The eye is naturally drawn towards those tight coils at the top. The next open coil down however has more spacing and so on until you hit the second spring rate of the shock where spacing is consisstent. It works just like a hygear but is pre-set in the crossover between dualrate and single rate. Its quite obvious if you look at the coils below the tight coils at the top.

The second job of those tight coils (which do open up) is for when the shock extends past the normal ride height, to ensure that there is always tension in the spring. When you are going thru small chatter bumps the part of the spring that is working is the upper part, as you go through the bigger woops, its the entire spring with a transition to the lower (stiffer) part. Lets say you go off a jump, shock fully extends, the spring extends, on the way back down those tight coils act like a very soft spring until they compress and hit the 'bound' state at which the shock transitions into its linear, single rate articulation.

This is just like a hygear- except. The hygear is more adjustable, and you can change the rates of the separate springs by simply changing springs but the crossover gap between them is going to be very small, just like that first open coil on the stock spring). I actually tried to find some installed hygear springs but almost every image I found after a quick search showed the crossover gap almost fully closed.

The dualrate spring Yamaha/Fox uses will have less of a sharp transition between the combined (softer) spring rate, and the single (stiffer) spring rate of the lower portion of the springs.


1670955910771.png


When you set sag on a sled (or any vehicle) the goal is to pick a spring that is soft enough for the sled to 'settle' into the working area of the shock. If the spring is too stiff, the shock shaft will have little room to extend. Too soft, you will be too far into the shock stroke and the shock will easily bottom out. A dual rate spring is initially softer than the single rate spring. That is because the two springs both move at the same time, and you are running two different spring rates.

_Given records_
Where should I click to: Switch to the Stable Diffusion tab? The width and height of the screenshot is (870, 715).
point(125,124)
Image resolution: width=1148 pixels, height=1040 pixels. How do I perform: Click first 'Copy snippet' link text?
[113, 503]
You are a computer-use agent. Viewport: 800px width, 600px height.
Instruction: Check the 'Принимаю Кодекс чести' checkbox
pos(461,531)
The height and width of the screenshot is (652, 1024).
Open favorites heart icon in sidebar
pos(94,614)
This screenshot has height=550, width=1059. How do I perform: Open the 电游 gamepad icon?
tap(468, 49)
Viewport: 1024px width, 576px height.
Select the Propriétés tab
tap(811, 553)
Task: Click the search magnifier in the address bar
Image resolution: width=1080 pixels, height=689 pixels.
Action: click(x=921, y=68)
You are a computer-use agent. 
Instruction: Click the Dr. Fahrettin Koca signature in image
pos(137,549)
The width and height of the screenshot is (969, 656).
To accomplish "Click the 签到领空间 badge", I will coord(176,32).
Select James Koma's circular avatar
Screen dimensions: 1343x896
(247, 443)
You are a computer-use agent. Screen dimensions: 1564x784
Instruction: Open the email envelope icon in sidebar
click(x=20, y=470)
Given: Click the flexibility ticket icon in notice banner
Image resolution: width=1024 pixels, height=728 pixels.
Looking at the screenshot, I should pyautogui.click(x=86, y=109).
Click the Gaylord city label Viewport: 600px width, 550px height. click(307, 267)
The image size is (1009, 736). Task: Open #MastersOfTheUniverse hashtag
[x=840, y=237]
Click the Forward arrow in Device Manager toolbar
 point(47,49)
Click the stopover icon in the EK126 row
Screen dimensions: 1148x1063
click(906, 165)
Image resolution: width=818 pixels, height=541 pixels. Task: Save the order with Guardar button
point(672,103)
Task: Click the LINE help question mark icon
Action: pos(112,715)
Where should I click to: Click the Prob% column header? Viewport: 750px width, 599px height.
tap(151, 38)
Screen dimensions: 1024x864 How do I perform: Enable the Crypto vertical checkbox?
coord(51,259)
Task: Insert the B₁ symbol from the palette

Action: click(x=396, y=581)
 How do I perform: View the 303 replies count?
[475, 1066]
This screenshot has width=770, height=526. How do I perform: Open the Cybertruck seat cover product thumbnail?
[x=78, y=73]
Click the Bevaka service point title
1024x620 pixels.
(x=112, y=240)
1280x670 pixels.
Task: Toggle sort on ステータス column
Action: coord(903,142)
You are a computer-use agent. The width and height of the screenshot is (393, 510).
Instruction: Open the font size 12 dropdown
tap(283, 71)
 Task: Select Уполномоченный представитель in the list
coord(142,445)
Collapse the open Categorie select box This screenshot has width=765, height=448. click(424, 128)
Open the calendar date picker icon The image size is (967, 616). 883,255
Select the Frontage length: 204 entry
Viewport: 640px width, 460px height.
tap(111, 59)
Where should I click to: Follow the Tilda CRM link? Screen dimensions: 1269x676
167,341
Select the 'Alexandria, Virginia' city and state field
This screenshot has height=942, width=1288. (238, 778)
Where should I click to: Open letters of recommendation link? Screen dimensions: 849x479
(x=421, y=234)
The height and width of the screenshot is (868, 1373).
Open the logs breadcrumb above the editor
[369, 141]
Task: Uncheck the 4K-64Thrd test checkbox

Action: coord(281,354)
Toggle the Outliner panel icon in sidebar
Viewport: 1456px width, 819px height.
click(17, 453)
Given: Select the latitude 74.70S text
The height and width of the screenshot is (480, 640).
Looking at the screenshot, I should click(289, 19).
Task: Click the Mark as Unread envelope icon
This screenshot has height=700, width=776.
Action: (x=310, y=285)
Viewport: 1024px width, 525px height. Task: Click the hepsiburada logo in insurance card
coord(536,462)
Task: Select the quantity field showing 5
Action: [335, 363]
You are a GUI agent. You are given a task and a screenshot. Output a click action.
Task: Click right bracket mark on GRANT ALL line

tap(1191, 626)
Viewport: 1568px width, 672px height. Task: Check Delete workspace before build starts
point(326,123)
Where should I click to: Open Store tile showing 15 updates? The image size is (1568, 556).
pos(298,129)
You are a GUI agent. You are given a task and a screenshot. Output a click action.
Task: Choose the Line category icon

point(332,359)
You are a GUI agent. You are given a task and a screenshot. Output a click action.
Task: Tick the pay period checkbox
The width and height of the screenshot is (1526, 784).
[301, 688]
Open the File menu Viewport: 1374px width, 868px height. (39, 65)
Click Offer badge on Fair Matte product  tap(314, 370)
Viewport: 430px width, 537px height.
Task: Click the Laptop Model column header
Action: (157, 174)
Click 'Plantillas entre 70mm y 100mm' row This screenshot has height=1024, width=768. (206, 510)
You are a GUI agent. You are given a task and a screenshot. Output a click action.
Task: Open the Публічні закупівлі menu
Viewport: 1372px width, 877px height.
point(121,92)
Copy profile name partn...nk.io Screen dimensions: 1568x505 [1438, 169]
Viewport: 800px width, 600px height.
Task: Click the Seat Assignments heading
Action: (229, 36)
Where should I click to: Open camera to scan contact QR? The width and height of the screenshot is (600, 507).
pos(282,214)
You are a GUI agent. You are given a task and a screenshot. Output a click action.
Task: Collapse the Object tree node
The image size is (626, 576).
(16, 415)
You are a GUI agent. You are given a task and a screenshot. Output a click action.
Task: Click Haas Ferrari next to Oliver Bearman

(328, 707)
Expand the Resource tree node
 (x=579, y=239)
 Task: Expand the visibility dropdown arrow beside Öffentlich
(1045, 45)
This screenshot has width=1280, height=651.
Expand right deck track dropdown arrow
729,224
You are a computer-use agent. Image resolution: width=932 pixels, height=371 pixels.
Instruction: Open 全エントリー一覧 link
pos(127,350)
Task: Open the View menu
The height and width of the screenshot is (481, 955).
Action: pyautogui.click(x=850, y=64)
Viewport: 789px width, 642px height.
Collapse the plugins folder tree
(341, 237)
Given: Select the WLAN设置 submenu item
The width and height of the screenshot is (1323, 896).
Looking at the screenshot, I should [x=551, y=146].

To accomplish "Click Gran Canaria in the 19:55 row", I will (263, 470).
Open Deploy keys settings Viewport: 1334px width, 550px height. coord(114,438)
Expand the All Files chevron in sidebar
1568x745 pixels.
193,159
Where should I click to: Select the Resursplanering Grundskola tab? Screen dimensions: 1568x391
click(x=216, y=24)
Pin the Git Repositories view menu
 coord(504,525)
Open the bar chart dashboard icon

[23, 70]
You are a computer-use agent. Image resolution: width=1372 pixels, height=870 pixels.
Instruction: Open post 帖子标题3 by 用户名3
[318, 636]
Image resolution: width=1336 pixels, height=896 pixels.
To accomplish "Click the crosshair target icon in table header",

_Exercise details_
Reproduce the passage on dual-rate shock springs word for word, between "The dualrate spring" and "different spring rates.", inclusive.

_Reply_
The dualrate spring Yamaha/Fox uses will have less of a sharp transition between the combined (softer) spring rate, and the single (stiffer) spring rate of the lower portion of the springs.


1670955910771.png


When you set sag on a sled (or any vehicle) the goal is to pick a spring that is soft enough for the sled to 'settle' into the working area of the shock. If the spring is too stiff, the shock shaft will have little room to extend. Too soft, you will be too far into the shock stroke and the shock will easily bottom out. A dual rate spring is initially softer than the single rate spring. That is because the two springs both move at the same time, and you are running two different spring rates.